Memoir of a Multi-Passionate Entrepreneur, OR How Time Traveler Tours Came to Be, Ch 9

 

Culture Clash

Amongst the arm-long supply list and brief class agenda included in Loo’s school welcome packet was a flimsy piece of paper no bigger than a business card, inviting us to join the Headmistress for an orientation the day before the official start of school. We might have missed it completely if it hadn’t slipped out from the documents and drifted its way to the floor.

Despite lacking any sense of seriousness or professionalism from our North American point of view, the little invitation gave us all a jolt of excitement and optimism. With the start of school, our new life would finally begin after an unnecessarily long build-up.

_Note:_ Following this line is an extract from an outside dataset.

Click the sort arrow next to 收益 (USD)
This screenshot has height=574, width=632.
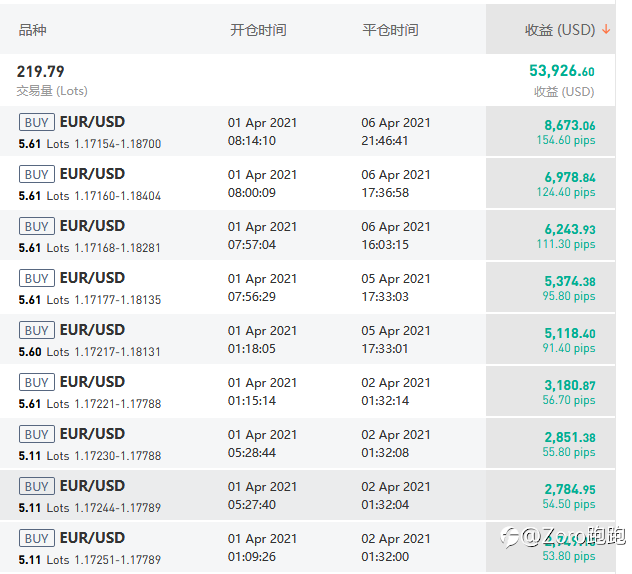606,30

Loo would have structure and friends in her life once again. (She’d had quite enough of hanging out with mom, even if it did mean learning French from a boring book.) And I could get to work unpacking the boxes that had arrived just moments after our return from Sancerre.

And so, without any consideration that our cultural understanding of what is meant by “orientation” might be flawed, we all dressed up and set off for school on the appointed day, at the appointed time.

The school called itself “international” and a bilingual international school at that. It was thus very keen to include Anglophone children. However, we were to learn, without any warning, that the French administrators of this highly reputed institution held a very different interpretation of “orientation”, and one that did not jibe with the consciousness of anyone else who showed up that day.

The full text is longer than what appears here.